The Austin Chronicle reported that Abbott’s decision follows his decision to veto a Senate bill “seemingly at the behest of the Texas Home School Coalition.” The bill would allow doctors to detain a patient who had requested treatment if the doctor believes they are a risk to themselves or others. Says the Chronicle:

Currently, this requires a court to issue an order of protective custody, making it a legal, not medical issue. [Which, duh?  Do we really want a single doctor to be able to decide that someone should be committed to a mental institution and denied their very freedom?  Sure, there’s no way that would ever be abused or result in horrifying outcomes.  Remember “One Flew Over the Cuckoo’s Nest?”  I thought the left thought that kind of medical power was bad?]

What does that have to do with homeschoolers, you may legitimately ask?
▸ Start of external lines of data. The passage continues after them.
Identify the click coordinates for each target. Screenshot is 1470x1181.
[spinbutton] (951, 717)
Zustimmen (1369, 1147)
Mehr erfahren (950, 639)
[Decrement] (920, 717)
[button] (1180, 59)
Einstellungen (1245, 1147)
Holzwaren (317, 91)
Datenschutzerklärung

The Texas Home School Network actively opposed it, and any other bill that its leadership thinks restricts parents’ right to run their children’s lives how they see fit. [note the sneering condescension]
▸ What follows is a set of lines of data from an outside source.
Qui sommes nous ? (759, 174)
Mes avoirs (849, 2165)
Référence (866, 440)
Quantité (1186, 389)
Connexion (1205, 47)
I give this an A+++++++++++++ as a perfect example of leftist propagandizing in the media.  Let’s see, opening with a declaration of opinion as fact, several other examples of same throughout, biased coverage (all sources quotes, save for the Republican, were thoroughly left-wing and biased against homeschooling), no quotes in support of the nomination included, constant denigration of homeschooling (on the flimsiest of premises – there wasn’t one good reason put forth as to why this homeschooling mom could not be a good head of the state board), and a thoroughgoing disregard for even a semblance for fairness.
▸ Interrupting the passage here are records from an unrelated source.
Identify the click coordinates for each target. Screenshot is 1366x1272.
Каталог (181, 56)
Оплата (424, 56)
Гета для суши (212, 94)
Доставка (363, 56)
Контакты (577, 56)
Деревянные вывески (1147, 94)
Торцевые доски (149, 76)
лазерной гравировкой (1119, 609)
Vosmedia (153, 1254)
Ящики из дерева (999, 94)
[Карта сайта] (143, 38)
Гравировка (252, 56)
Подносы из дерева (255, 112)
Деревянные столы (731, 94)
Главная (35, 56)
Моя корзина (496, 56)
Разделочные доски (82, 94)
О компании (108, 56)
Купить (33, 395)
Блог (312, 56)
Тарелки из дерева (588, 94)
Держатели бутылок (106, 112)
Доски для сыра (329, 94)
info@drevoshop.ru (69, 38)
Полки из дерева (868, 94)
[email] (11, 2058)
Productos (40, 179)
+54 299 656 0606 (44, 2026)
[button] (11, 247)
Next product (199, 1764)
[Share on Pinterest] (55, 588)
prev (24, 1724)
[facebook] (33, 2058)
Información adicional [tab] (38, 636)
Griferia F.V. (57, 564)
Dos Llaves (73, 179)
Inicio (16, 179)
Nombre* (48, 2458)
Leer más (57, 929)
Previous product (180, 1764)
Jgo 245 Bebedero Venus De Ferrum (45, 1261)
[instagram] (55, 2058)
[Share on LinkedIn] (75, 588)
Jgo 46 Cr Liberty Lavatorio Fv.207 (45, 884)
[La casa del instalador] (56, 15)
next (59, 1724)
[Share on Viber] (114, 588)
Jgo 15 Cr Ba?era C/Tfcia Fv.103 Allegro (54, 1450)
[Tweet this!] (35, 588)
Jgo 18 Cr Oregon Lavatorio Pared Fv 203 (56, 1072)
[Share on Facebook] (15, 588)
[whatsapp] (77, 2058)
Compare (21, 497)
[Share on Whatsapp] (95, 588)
All of which tells me……homeschooling scares the living @#%$ out of them.

Comments

1. Baseballmom - June 10, 2016

Hold on leftists…. Does this mean that everyone at the federal DOE must “avail their children of public education” in order to set DOE policy?

2. reader - June 13, 2016

I’m not so sure that putting a homeschooler in charge of the State Board of Education is a good thing. I don’t have a problem with homeschooling, but unless this lady has extensive experience with public school education, hopefully in Texas, I’m afraid she probably doesn’t have a clue. I doubt homeschoolers would want public school people in charge of them. I have a teaching certificate in Texas although I never taught other than a bit of substituting. I went to Texas public school K-12 and then the Univ. of Dallas (Irving). My small-town public school education prepared me very well to get good grades at UD and Catholic formation in the home enabled me to excel at the Catholic college. After UD I went to grad school at the Univ. of Texas at Austin. My mother taught mostly in the same school district I attended although she started out teaching in Catholic school. I have other extended family members who have been educators over the years, both in Catholic and public schools in different parts of the country. Nobody in my family has palpable hatred of homeschooling and I don’t think I have ever met someone who does. Do I like the NEA ? Not really. When I did student teaching there was an alternative – ATPE Association of Texas Professional Educators which our school had us join.

I do know homeschoolers, Catholic ones. I also know that protestants homeschool. However the Catholic homeschoolers tell me that the protestant materials aren’t always that friendly to the Catholic Church. One advantage to having Catholics like myself in public schools is that non-Catholics can actually meet a Catholic, something which doesn’t always happen in the Bible Belt.